Sometimes only a pie will do. Clad in a full rough-puff jacket, the top burnished and shiny, the bottom a touch soggy with juice. In the centre, beef shin, lots of it, enough to make the sides bulge, so soft you could cut it with a grin. There’s a whisper of ale and a good whack of pepper, and the taste of slow-braised succour. Alongside sits a dollop of mashed potato, heavy on the butter, and a small jug of gravy – proper gravy, the very lifeblood of British food. Plus a lusty smear of mustard, to stop things getting too rich and complacent.

The Fox and Pheasant
Paul Winch-Furness

And that’s exactly what you get at The Fox and Pheasant, a gently gussied-up boozer that’s a football boot’s fling from Stamford Bridge. But please don’t let that put you off, as this is the sort of place that draws one back, again and again. I only discovered it in the past few weeks and have already returned for more. There’s good ale on tap, and jugs of Bloody Marys, and the air is scented with comfort and mulled wine.

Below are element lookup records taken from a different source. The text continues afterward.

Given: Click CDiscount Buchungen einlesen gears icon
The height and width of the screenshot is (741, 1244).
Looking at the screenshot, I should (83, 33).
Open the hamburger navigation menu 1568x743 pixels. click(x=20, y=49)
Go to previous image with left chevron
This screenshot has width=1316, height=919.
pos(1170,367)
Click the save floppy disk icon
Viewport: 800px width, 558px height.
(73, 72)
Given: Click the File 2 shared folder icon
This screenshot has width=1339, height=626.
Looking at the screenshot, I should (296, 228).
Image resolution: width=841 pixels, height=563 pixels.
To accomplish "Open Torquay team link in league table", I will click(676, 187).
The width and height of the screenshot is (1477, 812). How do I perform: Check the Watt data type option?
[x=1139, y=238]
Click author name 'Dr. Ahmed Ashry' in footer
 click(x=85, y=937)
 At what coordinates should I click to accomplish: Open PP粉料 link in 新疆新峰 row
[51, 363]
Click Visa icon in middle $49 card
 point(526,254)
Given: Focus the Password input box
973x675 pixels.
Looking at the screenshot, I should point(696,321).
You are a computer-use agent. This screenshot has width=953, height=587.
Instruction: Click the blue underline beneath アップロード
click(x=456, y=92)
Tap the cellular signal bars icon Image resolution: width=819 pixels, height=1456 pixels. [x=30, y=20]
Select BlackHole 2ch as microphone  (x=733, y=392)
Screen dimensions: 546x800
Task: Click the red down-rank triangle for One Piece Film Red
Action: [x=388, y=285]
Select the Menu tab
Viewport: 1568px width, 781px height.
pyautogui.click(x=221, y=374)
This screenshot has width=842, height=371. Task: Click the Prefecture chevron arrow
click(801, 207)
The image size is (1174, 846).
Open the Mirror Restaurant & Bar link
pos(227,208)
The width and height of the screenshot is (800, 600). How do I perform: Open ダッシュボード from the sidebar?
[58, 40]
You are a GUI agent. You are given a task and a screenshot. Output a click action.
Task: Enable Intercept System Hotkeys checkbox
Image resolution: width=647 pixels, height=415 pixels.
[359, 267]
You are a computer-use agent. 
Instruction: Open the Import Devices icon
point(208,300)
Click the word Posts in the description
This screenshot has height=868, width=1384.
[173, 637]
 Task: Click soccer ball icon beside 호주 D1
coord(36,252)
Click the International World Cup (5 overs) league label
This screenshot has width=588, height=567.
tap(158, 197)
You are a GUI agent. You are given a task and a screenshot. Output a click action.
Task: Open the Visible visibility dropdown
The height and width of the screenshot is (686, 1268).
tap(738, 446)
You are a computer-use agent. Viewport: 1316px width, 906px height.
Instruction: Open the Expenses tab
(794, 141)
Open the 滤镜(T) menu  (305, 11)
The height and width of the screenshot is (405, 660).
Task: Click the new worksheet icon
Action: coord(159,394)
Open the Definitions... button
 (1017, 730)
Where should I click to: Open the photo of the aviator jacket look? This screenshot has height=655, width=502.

You finish your pint of Old Hooky and a fistful of chipolatas, sticky with mustard, and a Scotch egg or two – real Scotch eggs, where the yolks don’t dribble. And wander through to the small dining room, in the conservatory in the back, where you sit beneath an olive tree, and nibble on curls of crispy squid, the batter worn like a silk slip. Then get stuck into that pie, or a peerless chicken Kiev, the mighty expanse of breaded breast barely able to contain its joyous gush of garlic butter.

The wine list is wise and well-priced. A bottle of Albariño to start, then maybe something big and red. Minutes melt into hours, the light softens and shadows grow. There’s toffee apple soufflé, light as glee, with sweetly viscous joy pooled at its base. And a sort of homemade Twix, with ice cream between biscuit and caramel.

Towards the end, I ask for the wifi password. ‘You’re beautiful,’ comes the unexpected reply. ‘Well thank you very much’, I say, blushing. ‘No, it’s the password.’ It turns out the pub is owned by James Blunt, a man I hardly know. Save that on the few times we have met, I liked him very much. The same can be said for his pub.

About £30 per head. The Fox and Pheasant, 1 Billing Road, London SW10;

DRINKS: Olly’s soft options

If the effects of New Year’s Eve are lingering, I’ve found Holland & Barrett’s Juicy Jelly Beans to have a revitalising effect, hence my nickname for them: ‘magic beans’. Cutting back on booze in January is understandable, and while I recommend drinking less but better throughout the year, in these first days, soft drinks fit the bill. I prefer those that don’t rely on heaps of sugar and also do something worthwhile, such as using wonky fruit or supporting Fairtrade. Failing that, Alka-Seltzer and magic beans should do the trick. Happy New Year!


DRINK OF THE WEEK: FORTNUM’S SPARKLING TEA (75cl), £17.95, A sublime treat. Complex and refreshing, made with organic and rare teas. A classy way to abstain – you’ll barely miss the booze!


M&S FIZZERO ROSÉ (75cl), £3.90, Ocado. Great value for a pink sparkling tea with sumptuous summer fruit flavours. Serve cool and relax.


DASH WATER PEACHES, £4 for 4 x 330ml, Waitrose. Light and spritzy, zero calories, this is infused with ‘wonky’ peaches to cut back on food waste.


JARR KOMBUCHA, £26.99 for 12 x 240ml, I love the vitality of this sour high-impact drink served over ice with an apple slice.


KARMA DRINKS TOO DAMN HOT GINGER ALE, £29.99 for 24 x 300ml, Very hot! Profits fight the climate crisis, it’s vegan and supports Fairtrade. Great stuff.